Après le premier épisode consacré à La Maison Fournaise, celui-ci évoque le canotage sportif en exposant une périssoire, deux skiffs, un canoë et deux paires d'aviron. Le sujet proposé par la DRAC rime évidemment avec les prochains Jeux Olympiques. J'avoue avoir eu un peu de mal à trouver le ton musical jusqu'à ce que me vienne l'idée du bois, du bois dont sont faits les avirons ! Comme dans le premier épisode, j'ai utilisé le piano pour des parties plus convenues, mais c'est le marimba qui m'a donné la solution. C'est un xylophone grave aux larges lames de padouk ou de palissandre avec des résonateurs en métal. L'aspect répétitif des séquences musicales évoque évidemment les rameurs et ma manière d'agencer les timbres a quelque chose d'aquatique. J'ai juste ajouté quelques coups d'avirons au début, un train à vapeur avec sa sirène et le bruit des pages. Je n'ai aucune idée du prochain épisode, mais chaque partition sonore est très excitante à réaliser.

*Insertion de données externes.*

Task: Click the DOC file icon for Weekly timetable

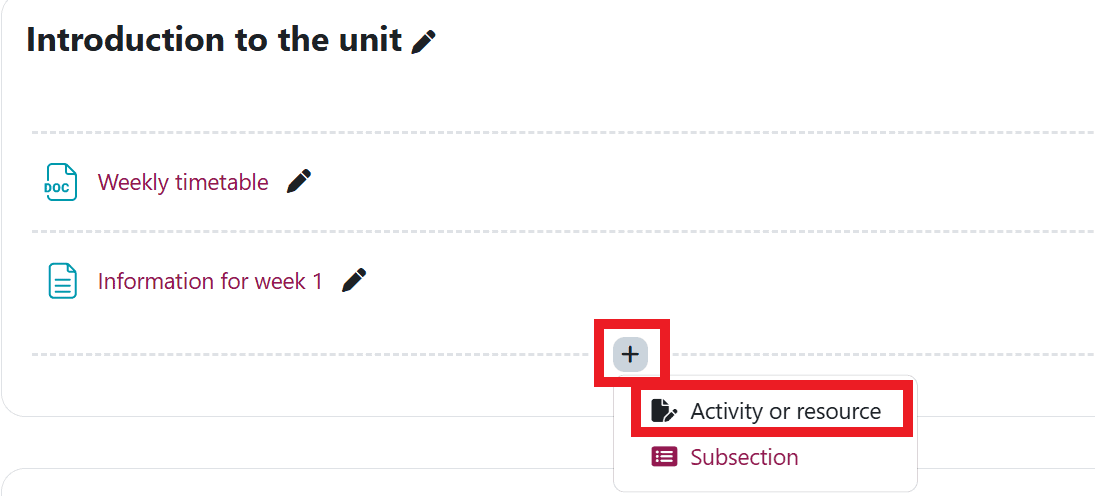Action: pos(61,182)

Étonnant Patrimoine ! - #2 Les sports nautiques d'autrefois

lundi 1 juillet 2024

Quand sonne le glas


À tou/te/s les ami/e/s qui sont catastrophé/e/s par les résultats du premier tour des élections législatives, je réponds que la résistance sera à la taille de l'agression. Face au dézingage du public (santé, éducation, culture, information, etc.), si le RN devient majoritaire, nous nous organiserons. Pour celles et ceux qui voient la Bête se réveiller, je leur rappellerai que les résistants n'étaient pas nombreux à s'y affronter. Certes, les ravages risquent d'être considérables auprès de certaines populations ou secteurs professionnels, mais cela n'aura qu'un temps. La vie n'est pas faite que de bonnes nouvelles, mais elles succèdent toujours aux mauvaises. La réciproque est vraie aussi hélas. L'histoire est faite de fosses et de crêtes. Je suis plus inquiet par l'état de la planète que par la politique des nazes qui risquent d'arriver au pouvoir si nous n'arrivons pas à mobiliser le maximum de citoyens. Évidemment les choses sont plus complexes qu'exposées par ces quelques mots. Ici aujourd'hui les fachos sont plus dangereux que les stals ! Quel est l'intérêt des banques ? De quoi le Capital se contentera-t-il le mieux ? Quelle union est possible quand les élections ressemblent surtout au marché de l'emploi ? La problème n'est-il pas constitutionnel et sociétal ? Quelle démocratie cautionnons-nous ? Jusqu'où porte notre altruisme ? Quelles sont les limites de nos frontières, de nos frontières mentales car ce sont elles qui brident notre analyse ? La boule de cristal reste opaque. Tout est possible, le pire comme le meilleur, mais ne baissons jamais les bras face à l'imbécilité criminelle et suicidaire que génèrent le profit et la manipulation de masse.